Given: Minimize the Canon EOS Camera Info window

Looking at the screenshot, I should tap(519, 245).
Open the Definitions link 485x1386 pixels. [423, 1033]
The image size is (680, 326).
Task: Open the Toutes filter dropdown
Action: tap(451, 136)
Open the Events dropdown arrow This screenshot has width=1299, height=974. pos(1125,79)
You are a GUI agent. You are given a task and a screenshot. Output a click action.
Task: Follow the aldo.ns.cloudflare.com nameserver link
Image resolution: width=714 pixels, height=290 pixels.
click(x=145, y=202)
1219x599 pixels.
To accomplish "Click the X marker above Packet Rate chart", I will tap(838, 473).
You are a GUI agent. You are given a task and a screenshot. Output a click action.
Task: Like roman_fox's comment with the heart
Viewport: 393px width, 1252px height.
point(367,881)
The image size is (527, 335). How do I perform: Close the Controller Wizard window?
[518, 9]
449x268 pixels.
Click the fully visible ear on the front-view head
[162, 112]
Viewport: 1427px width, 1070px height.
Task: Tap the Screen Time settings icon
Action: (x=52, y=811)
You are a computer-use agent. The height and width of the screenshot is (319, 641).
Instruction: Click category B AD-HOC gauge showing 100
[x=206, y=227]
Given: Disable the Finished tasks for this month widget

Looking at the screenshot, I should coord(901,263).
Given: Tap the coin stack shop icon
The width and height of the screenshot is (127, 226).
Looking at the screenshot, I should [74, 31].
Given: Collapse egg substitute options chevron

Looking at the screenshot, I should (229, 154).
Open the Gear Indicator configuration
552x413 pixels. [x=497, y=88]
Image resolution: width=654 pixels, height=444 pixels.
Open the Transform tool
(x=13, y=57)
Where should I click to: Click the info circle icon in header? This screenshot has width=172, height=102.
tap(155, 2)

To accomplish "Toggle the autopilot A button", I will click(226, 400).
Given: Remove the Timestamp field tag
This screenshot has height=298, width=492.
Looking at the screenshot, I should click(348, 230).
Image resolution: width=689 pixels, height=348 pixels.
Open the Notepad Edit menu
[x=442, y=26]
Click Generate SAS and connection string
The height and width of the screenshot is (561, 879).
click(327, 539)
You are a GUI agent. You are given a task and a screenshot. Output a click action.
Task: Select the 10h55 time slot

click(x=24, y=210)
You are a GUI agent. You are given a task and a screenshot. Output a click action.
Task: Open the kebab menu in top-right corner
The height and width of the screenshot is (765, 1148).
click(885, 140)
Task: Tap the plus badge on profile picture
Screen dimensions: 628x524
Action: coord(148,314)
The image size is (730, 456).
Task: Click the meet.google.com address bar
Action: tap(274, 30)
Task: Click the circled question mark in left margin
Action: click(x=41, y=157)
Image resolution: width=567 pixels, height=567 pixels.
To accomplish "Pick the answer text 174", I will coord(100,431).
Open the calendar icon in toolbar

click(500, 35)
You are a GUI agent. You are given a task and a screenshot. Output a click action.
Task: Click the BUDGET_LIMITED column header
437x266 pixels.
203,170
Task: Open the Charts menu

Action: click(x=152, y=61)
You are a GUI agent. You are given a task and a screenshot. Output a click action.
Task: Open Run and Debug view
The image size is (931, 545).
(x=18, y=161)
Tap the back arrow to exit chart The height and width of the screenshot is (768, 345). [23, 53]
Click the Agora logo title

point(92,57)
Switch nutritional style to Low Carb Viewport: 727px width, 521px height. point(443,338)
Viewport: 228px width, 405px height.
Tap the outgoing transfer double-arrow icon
▬▬▬
→ **Task statement**
Give back the material exactly as it is shown above.

→ **Task output**
Given: Minimize the Canon EOS Camera Info window

Looking at the screenshot, I should tap(519, 245).
Open the Definitions link 485x1386 pixels. [423, 1033]
The image size is (680, 326).
Task: Open the Toutes filter dropdown
Action: tap(451, 136)
Open the Events dropdown arrow This screenshot has width=1299, height=974. pos(1125,79)
You are a GUI agent. You are given a task and a screenshot. Output a click action.
Task: Follow the aldo.ns.cloudflare.com nameserver link
Image resolution: width=714 pixels, height=290 pixels.
click(x=145, y=202)
1219x599 pixels.
To accomplish "Click the X marker above Packet Rate chart", I will tap(838, 473).
You are a GUI agent. You are given a task and a screenshot. Output a click action.
Task: Like roman_fox's comment with the heart
Viewport: 393px width, 1252px height.
point(367,881)
The image size is (527, 335). How do I perform: Close the Controller Wizard window?
[518, 9]
449x268 pixels.
Click the fully visible ear on the front-view head
[162, 112]
Viewport: 1427px width, 1070px height.
Task: Tap the Screen Time settings icon
Action: (x=52, y=811)
You are a computer-use agent. The height and width of the screenshot is (319, 641).
Instruction: Click category B AD-HOC gauge showing 100
[x=206, y=227]
Given: Disable the Finished tasks for this month widget

Looking at the screenshot, I should coord(901,263).
Given: Tap the coin stack shop icon
The width and height of the screenshot is (127, 226).
Looking at the screenshot, I should [74, 31].
Given: Collapse egg substitute options chevron

Looking at the screenshot, I should (229, 154).
Open the Gear Indicator configuration
552x413 pixels. [x=497, y=88]
Image resolution: width=654 pixels, height=444 pixels.
Open the Transform tool
(x=13, y=57)
Where should I click to: Click the info circle icon in header? This screenshot has width=172, height=102.
tap(155, 2)

To accomplish "Toggle the autopilot A button", I will click(226, 400).
Given: Remove the Timestamp field tag
This screenshot has height=298, width=492.
Looking at the screenshot, I should click(348, 230).
Image resolution: width=689 pixels, height=348 pixels.
Open the Notepad Edit menu
[x=442, y=26]
Click Generate SAS and connection string
The height and width of the screenshot is (561, 879).
click(327, 539)
You are a GUI agent. You are given a task and a screenshot. Output a click action.
Task: Select the 10h55 time slot

click(x=24, y=210)
You are a GUI agent. You are given a task and a screenshot. Output a click action.
Task: Open the kebab menu in top-right corner
The height and width of the screenshot is (765, 1148).
click(885, 140)
Task: Tap the plus badge on profile picture
Screen dimensions: 628x524
Action: coord(148,314)
The image size is (730, 456).
Task: Click the meet.google.com address bar
Action: tap(274, 30)
Task: Click the circled question mark in left margin
Action: click(x=41, y=157)
Image resolution: width=567 pixels, height=567 pixels.
To accomplish "Pick the answer text 174", I will coord(100,431).
Open the calendar icon in toolbar

click(500, 35)
You are a GUI agent. You are given a task and a screenshot. Output a click action.
Task: Click the BUDGET_LIMITED column header
437x266 pixels.
203,170
Task: Open the Charts menu

Action: click(x=152, y=61)
You are a GUI agent. You are given a task and a screenshot. Output a click action.
Task: Open Run and Debug view
The image size is (931, 545).
(x=18, y=161)
Tap the back arrow to exit chart The height and width of the screenshot is (768, 345). [23, 53]
Click the Agora logo title

point(92,57)
Switch nutritional style to Low Carb Viewport: 727px width, 521px height. point(443,338)
Viewport: 228px width, 405px height.
Tap the outgoing transfer double-arrow icon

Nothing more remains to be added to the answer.